Bears don’t have gyms, so they have to hibernate in the winter. Fortunately, you don’t have that problem, so you don’t need to. A lot of people enjoy running outside or playing different sports, but once the weather gets crappy, they give up on it. The biggest problem for weight gain during these months is becoming inactive, along with the constant holiday binging.

Just keeping consistent with a workout routine will get you right to your goal so that you don’t wait till New Years to start your resolution. It doesn’t have to be long, and you don’t have to run for hours and hours to get where you want to be. Even a 20 minute explosive workout will burn more calories and get you in better shape than running on the treadmill for an hour. The point is to build muscle and burn fat, and the best way to do that without staying overnight at the gym is to do full body weight training/intensive circuits. Not only will you burn calories, you’ll get stronger and help put off that weight with the muscle you build. Make it easier on yourself as well by watching the amount you eat, just simply try to follow these general guidelines. Now it doesn’t mean the only way you can lose fat is to eat broccoli every day, but it should be remembered that the six pack is made in the kitchen. Most important beyond anything is watching the amount you eat.

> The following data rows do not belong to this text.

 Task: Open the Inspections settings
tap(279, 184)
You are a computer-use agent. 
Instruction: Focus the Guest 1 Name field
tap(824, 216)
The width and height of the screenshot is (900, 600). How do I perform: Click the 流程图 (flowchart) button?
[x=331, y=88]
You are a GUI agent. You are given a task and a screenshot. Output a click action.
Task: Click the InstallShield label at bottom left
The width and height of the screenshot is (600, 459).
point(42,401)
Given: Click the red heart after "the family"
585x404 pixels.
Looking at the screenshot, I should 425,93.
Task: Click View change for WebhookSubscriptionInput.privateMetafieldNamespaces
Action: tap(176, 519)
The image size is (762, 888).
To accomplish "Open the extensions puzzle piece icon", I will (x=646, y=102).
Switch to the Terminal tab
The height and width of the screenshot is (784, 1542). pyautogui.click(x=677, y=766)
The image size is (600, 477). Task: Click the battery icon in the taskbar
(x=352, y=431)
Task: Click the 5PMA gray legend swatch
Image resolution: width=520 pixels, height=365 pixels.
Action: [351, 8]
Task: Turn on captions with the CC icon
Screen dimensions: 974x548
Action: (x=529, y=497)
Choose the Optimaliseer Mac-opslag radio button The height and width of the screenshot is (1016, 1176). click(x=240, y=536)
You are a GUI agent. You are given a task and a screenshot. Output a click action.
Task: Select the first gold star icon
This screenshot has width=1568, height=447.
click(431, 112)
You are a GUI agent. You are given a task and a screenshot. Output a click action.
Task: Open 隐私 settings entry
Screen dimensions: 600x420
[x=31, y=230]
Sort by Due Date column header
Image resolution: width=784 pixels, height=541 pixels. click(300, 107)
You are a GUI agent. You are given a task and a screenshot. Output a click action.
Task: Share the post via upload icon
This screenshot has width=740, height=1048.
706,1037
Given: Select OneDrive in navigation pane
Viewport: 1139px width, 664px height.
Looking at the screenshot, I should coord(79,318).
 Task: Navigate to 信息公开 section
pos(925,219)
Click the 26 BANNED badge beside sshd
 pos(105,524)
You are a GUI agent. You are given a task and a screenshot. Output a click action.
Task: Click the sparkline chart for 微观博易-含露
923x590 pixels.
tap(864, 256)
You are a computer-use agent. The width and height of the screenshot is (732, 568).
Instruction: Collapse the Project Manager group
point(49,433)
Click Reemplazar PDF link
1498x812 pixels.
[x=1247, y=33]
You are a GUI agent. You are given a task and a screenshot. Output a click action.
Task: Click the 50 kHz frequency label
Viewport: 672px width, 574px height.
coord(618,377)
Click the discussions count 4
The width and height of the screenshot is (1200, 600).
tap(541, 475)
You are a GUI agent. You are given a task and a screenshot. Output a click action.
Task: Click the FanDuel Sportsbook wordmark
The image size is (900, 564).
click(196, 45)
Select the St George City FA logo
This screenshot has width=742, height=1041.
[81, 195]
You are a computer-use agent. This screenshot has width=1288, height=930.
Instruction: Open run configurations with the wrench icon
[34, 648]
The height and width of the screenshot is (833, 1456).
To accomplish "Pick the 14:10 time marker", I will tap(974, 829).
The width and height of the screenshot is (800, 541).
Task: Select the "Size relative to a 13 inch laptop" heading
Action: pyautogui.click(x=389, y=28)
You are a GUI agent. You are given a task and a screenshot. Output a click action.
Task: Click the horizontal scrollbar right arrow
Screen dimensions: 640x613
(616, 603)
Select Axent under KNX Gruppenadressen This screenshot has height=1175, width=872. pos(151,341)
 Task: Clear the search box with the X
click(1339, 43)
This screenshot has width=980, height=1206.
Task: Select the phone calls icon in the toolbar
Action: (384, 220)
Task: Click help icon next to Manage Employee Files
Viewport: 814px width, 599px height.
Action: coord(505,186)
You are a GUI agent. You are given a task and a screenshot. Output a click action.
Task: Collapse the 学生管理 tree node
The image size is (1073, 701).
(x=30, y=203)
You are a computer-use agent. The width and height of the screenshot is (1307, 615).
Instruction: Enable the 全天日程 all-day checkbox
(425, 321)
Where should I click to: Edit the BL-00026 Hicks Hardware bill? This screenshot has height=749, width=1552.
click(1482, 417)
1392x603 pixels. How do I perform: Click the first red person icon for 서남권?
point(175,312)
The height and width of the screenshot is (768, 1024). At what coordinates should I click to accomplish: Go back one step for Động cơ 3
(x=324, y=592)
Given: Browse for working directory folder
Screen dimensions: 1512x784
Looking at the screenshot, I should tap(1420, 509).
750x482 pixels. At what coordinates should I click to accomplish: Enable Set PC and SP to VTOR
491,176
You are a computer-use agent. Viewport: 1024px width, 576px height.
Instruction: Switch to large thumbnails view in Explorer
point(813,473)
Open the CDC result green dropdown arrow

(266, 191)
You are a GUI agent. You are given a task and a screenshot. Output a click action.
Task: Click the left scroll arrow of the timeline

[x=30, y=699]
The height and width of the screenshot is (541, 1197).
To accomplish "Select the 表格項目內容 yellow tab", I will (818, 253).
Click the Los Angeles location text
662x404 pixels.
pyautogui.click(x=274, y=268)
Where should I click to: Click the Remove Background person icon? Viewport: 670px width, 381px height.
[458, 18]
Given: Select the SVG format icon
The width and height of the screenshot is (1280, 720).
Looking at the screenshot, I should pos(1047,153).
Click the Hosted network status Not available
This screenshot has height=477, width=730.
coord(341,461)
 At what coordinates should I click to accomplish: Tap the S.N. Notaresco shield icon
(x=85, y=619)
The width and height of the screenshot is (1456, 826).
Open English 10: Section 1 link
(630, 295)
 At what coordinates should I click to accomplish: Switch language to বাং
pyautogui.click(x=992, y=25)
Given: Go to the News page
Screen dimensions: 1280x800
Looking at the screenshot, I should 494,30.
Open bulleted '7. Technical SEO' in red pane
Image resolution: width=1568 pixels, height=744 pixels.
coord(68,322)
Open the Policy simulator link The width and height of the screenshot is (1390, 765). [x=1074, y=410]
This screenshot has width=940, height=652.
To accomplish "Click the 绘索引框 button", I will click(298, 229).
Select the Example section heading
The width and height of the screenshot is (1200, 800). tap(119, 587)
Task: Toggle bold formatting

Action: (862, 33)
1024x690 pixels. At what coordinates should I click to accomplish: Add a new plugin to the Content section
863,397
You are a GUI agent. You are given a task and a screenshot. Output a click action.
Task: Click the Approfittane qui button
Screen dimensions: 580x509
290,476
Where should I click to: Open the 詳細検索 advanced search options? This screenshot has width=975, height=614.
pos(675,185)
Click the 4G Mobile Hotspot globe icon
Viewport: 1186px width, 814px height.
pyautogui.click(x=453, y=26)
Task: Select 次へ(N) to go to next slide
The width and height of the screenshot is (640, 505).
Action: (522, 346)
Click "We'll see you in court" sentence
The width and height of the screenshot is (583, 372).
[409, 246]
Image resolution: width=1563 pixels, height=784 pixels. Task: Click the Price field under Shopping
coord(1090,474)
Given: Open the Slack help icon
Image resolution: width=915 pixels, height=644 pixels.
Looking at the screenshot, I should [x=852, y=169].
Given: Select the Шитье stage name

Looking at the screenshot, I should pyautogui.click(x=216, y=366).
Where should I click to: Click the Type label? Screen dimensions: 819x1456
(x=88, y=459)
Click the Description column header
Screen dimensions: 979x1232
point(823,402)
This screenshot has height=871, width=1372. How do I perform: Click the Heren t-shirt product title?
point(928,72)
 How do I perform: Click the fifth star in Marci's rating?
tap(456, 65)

Take things a step at a time, and slowly make the progress; Rome wasn’t built in a day. Start with the exercise, and you’ll notice all the other changes just come together.

Here’s an intensive workout you can try; It can be a little tough, so if it’s too difficult try some of the other beginner workouts I have posted. Aim to do any of these workouts 3-4 times a week, feel free to change it up! I’ll be putting up more later, and once they start getting easy, increase the weights or up it to 4-5 times a week.

Do the listed exercises for ONE round, as fast as you can (exercises back to back, try little-no rest) while keeping good form. Time yourself, and try to beat your record later!

  1. Dumbbell Swings – 50 reps
  2. Burpees – 25 reps
  3. Pull ups – 25 reps (use weight assisted machine, the higher the weight on machine, the easier it is)
  4. Pushups – 25 reps
  5. Dumbbell Curls – 25 reps
  6. Thrusters (Don’t need the ball like in the video) – 25 reps
  7. Crunches – 25 reps

Use weights that won’t let the exercise be too easy. You don’t have to complete all the number of reps in one go, its ok to stop for a couple seconds, take a breather, and resume. Good luck!